# thermaltake smart fan problem?



## .:DuD3:. (Oct 1, 2006)

i ordered two of these the other day, they came in today and i tried hooking them up. the fit fine, i just cant get this fan controller to work. i have everything hooked up correctly, or at least i think i do. fan -> mb and fan controller. the fan controller doesn't work at all, and the fans are running full blast right now. any ideas?


----------



## Rashiki (Sep 29, 2005)

The fan is hooked up to the fan controller, and then the controller gets power from a standard power source from the power supply, not the motherboard.


----------



## .:DuD3:. (Oct 1, 2006)

well i tried it that way too and it still doesn't seem to work. one of the fans is idling lower now for some reason, but the other is still full blast. i think im going to give thermaltake a call and see what they say.


----------



## agentRed (Nov 7, 2006)

The Thermaltake fan controllers are crap. I had two non-LED versiosn of that fan with the EXACT same controller and both of them did not work. If you want a fan controller that works really good, go for one of these: http://www.newegg.com/Product/Product.asp?Item=N82E16813999506

Can control 3 fans, two lights (which it comes with) and has bright green faceplate. It's really nice.

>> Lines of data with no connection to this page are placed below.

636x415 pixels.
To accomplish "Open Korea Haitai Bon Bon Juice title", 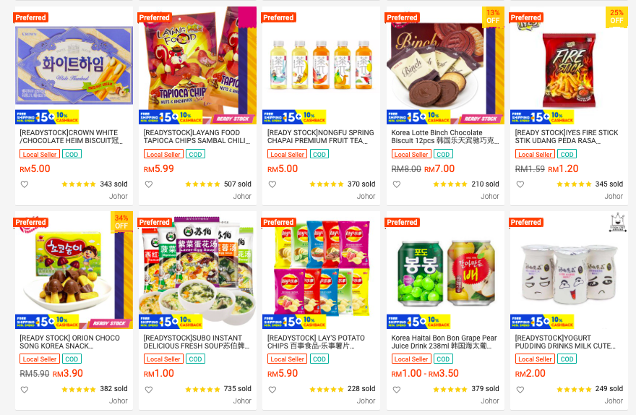I will pyautogui.click(x=444, y=341).
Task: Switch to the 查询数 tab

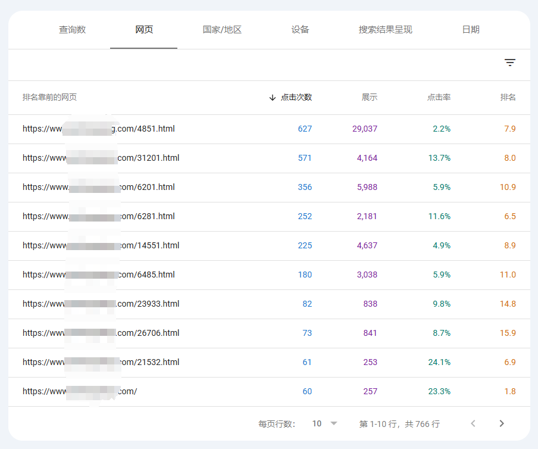Action: click(x=72, y=30)
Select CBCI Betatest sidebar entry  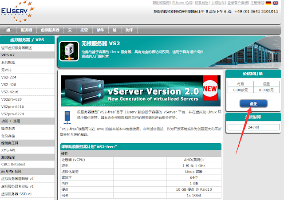pos(13,165)
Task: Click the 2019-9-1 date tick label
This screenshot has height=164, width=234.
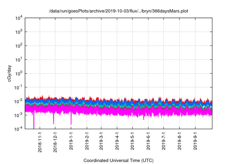Action: [x=196, y=141]
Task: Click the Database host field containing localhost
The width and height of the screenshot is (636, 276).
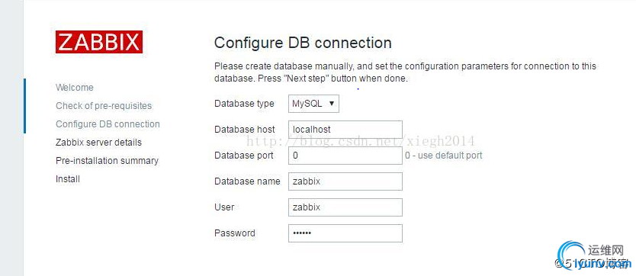Action: 345,130
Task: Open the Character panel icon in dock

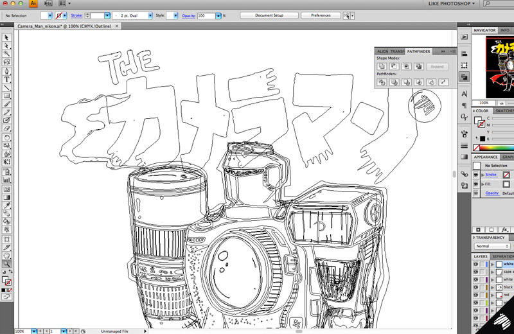Action: pyautogui.click(x=465, y=94)
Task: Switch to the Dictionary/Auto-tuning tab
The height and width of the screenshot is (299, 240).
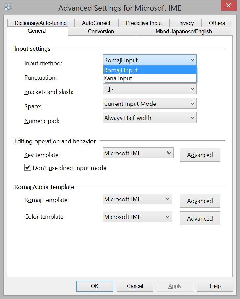Action: click(x=41, y=23)
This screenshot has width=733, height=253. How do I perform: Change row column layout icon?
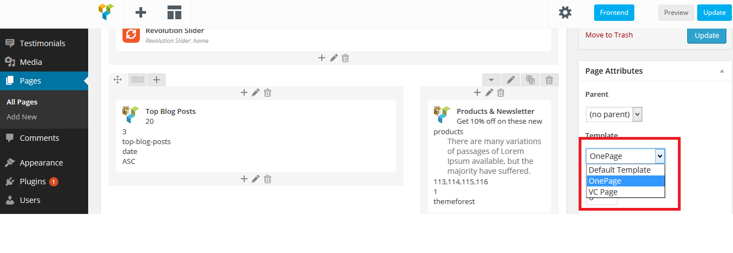pyautogui.click(x=137, y=80)
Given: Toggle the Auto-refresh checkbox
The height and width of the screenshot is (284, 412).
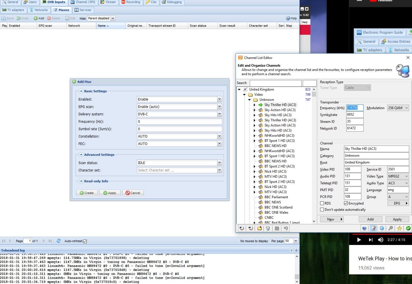Looking at the screenshot, I should pos(85,241).
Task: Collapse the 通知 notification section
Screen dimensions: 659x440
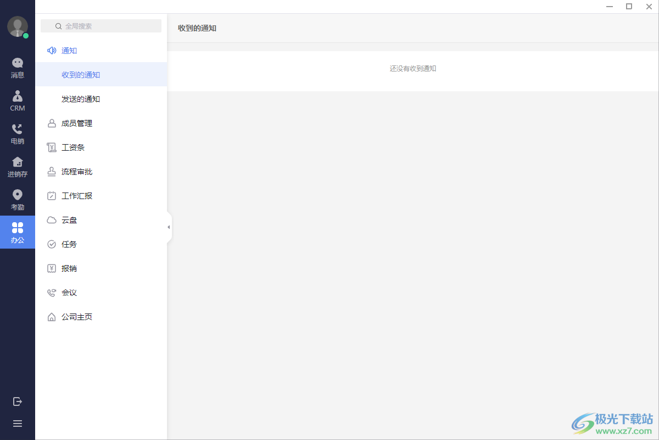Action: click(x=101, y=51)
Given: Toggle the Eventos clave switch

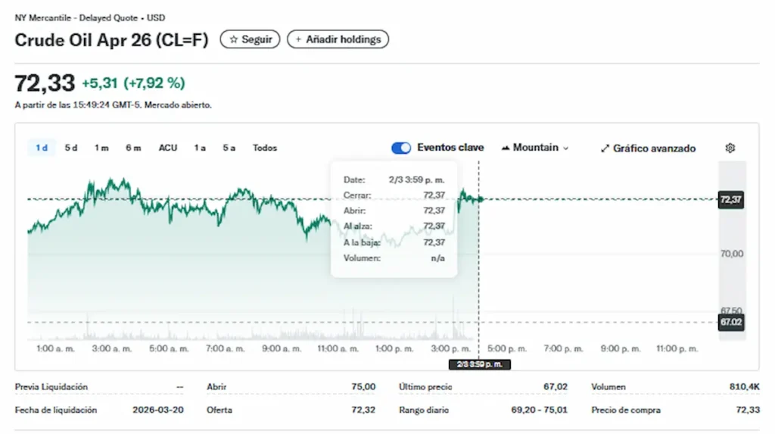Looking at the screenshot, I should tap(401, 148).
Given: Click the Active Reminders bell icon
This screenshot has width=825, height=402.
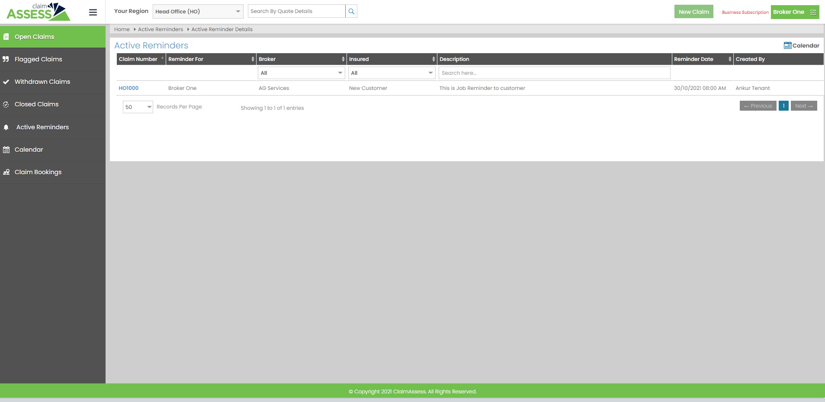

I've got one of these and it works great!


----------



## .:DuD3:. (Oct 1, 2006)

well thats good to know that im not the only one who hasnt experienced problems with these fans. i contacted thermaltake, he gave me a solution but i haven't had time to mess with it yet. but i will tomorrow and we'll see if it fixes the problem or not.


----------



## agentRed (Nov 7, 2006)

I'm curious...what did Tt tell you to do??


----------